Freed from the veto of the "wise men" of the Supreme Court, such ultra-conservative figures, key members of the coalition, could subjugate Israeli legislation to a more fundamental law: Halacha, derived from the Bible. A bleak scenario for women's rights, and those of minorities, such as Arabs or homosexuals.

Summer 2018, the illiberal turn?

The Jewish dimension of Israel would then swallow up its democratic nature. But this course was decided several years ago, says Dominique Vidal. On July 19, 2018, Israeli lawmakers approved a controversial bill, which recognizes the right to self-determination only for the Jewish people.

"Understand: the Jewish people ... and therefore not the other," comments the historian. In these articles, the word "democratic" is conspicuous by its absence, he continues. "Since 2018, Israel is no longer a state that is both Jewish and democratic, according to its own definition."

The text also removes the official status of the Arabic language alongside Hebrew.

It has a "purely symbolic dimension," says Fabrice Balanche, lecturer in geography at the University of Lyon 2, author of many books on the Middle East. On the ground, he continues, "this law has led neither to their marginalization nor to a deprivation of their rights".

Coming from the Palestinian populations who were able to remain on the territory of Israel at birth, the Israeli Arabs, a minority of about 10% of the population in 1948, now represent 20%. They still maintain a birth rate exceeding the average number of children per Jewish woman.
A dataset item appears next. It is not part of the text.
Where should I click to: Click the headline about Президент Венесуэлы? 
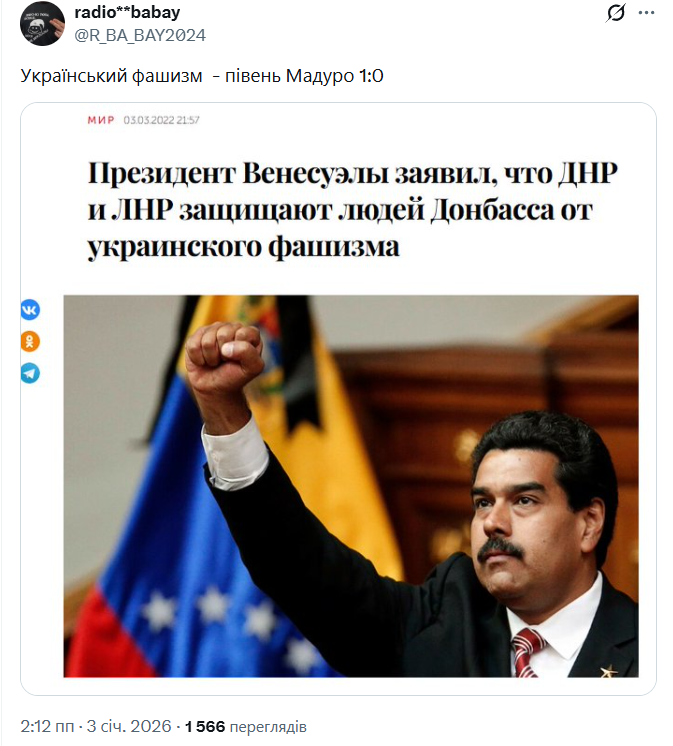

"Apart from a few areas, the reality of Israeli territory is mixed, Jewish-Arab," adds the geographer. "The 2018 law therefore appears as a reaffirmation of Israel as a Jewish state," despite the Arab component of its society.

2021: Intercommunal violence, Jewish trauma

In May 2021, the rift separating this Arab minority from the rest of Israel opened up in violence. Mixed towns were the scene of clashes between Jews and Arabs of Israeli nationality, making the authorities fear a civil war.

At the root of this inter-Israeli violence is an escalation between Israel and the Palestinian enclave of Gaza.

The episode is a trauma for the Jewish population of a city like Haifa, where the two communities have lived together for decades: "The Israeli Arab population, which was thought to be integrated, assimilated, now appears as a potential substratum of terrorism. This is one of the parameters of the judicial reform carried out by the government. This jihadist risk thrives, sheltered from the rule of law, whereas it would take exceptional laws to overcome it," comments Fabrice Balanche.

The fear born of these inter-communal clashes is undeniably one of the drivers of the breakthrough of the right in November 2022, adds Dominique Vidal.

Ultra-Orthodox demography, right-wing politics

Geographer Fabrice Balanche highlights a second demographic dynamic: "With an average of eight children per woman in the most religious Jewish circles, and three among secularists, there is a rise in power of religious within society, which is then reflected in the Knesset."

This religious boom is set to strengthen, adds Dominique Vidal. Because if observers note the decline in aliyah - emigration of Jews to Israel - they forget the opposite movement, theyerida.

Applications for European passports have increased by 45% in one year, and their number has exploded since the shift to the right in November, says the historian and expert on Israel.

Those who leave for European countries are mostly Ashkenazi Jews, and rather secular, says Dominique Vidal. Calculating the exponential effect of the birth rate, according to some estimates, the population will include 30% ultra-Orthodox, at the turn of the 2030s. By their choices, the Israeli political elites are playing with the fate of the Jewish state, sighs Dominique Vidal.

Daily life in Israel, for a secular Jew, "has become unbearable," said the journalist, who has been covering Israel for fifty years. "A woman cannot divorce in Israel without her husband's consent," he added, before concluding: "The purpose is not to compare this Israel to the Islamic Republic of Iran, but to say that politics tends in this direction."